FCEUX scores rather low in these tests, despite being a recommended emulator on TAS Videos. The New PPU is more accurate than the Old PPU, thankfully.NintendulatorNRS is a fork of Nintendulator that supports the Famicom Disk System, rare mappers, VRT chipsets, and many unlicensed and bootleg carts and systems. Nintendulator and My Nes also have a fairly high ranking in those tests.Even the libretro core for Nestopia is in the Undead Edition. This version is generally recommended over vanilla. Nestopia Undead Edition is a fork of Nestopia meant to keep it alive and fix the aforementioned bugs. Even so, Nestopia has issues with The Young Indiana Jones Chronicles and doesn't display the status bar in Mickey's Safari in Letterland correctly (among other problems). Nestopia also has a high ranking in those same tests.puNES is the second most accurate NES/FDS emulator, according to a separate test battery run by the TASVideos community.

The original developer resumed development in March 2021 with multi-system emulator Mesen2. The standalone emulator ceased development around October 2020 for unknown reasons, but the libretro and NovaSquirrel forks are still active. Mesen is also very user-friendly and supports a lot of features that other emulators are missing, such as HD packs, netplay, auto-updating, good built-in filters, both. It should be the emulator of choice for those who desire the utmost accuracy.

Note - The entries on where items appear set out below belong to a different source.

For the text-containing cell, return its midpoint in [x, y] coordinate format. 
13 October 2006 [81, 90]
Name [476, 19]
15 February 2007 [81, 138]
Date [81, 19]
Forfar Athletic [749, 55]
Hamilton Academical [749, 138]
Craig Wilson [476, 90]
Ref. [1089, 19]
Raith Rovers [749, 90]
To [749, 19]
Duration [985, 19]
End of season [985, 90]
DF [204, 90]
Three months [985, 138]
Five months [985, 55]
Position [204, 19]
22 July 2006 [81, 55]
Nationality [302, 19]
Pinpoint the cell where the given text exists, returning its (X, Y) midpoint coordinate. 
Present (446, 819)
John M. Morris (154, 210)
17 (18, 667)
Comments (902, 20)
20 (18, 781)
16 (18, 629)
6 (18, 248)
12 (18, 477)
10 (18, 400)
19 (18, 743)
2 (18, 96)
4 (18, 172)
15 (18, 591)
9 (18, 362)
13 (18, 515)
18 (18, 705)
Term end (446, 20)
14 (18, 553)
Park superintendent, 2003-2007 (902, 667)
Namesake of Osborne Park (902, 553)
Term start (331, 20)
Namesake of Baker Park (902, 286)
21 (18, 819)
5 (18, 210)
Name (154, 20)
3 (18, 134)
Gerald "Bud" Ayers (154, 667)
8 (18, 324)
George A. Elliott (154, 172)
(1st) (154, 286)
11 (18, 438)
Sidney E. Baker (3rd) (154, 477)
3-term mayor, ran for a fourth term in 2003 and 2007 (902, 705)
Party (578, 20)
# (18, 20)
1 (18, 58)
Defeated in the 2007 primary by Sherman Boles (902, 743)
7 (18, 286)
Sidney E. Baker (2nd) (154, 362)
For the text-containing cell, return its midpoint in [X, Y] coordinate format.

Mesen is the most accurate NES emulator according to currently established NES test ROM suites.Its compatibility is inferior to 1.13 beta 2.
#Nestopia ue skin.png code#


The earliest games released on the Famicom suffered from significant hardware constraints due to the way the Famicom was designed: limited memory addressing (which meant games had a small maximum ROM size), how the graphics were loaded onscreen, just the native sound processing was available, no saving. It had a Ricoh 2A03 CPU at 1.79 MHz with 2 KBs of RAM. The console would be redesigned as the NES and released on Octoin North America. The Nintendo Entertainment System (NES) is an 8-bit, third-generation console originally released as the Family Computer or Famicom, in Japan, on July 15, 1983.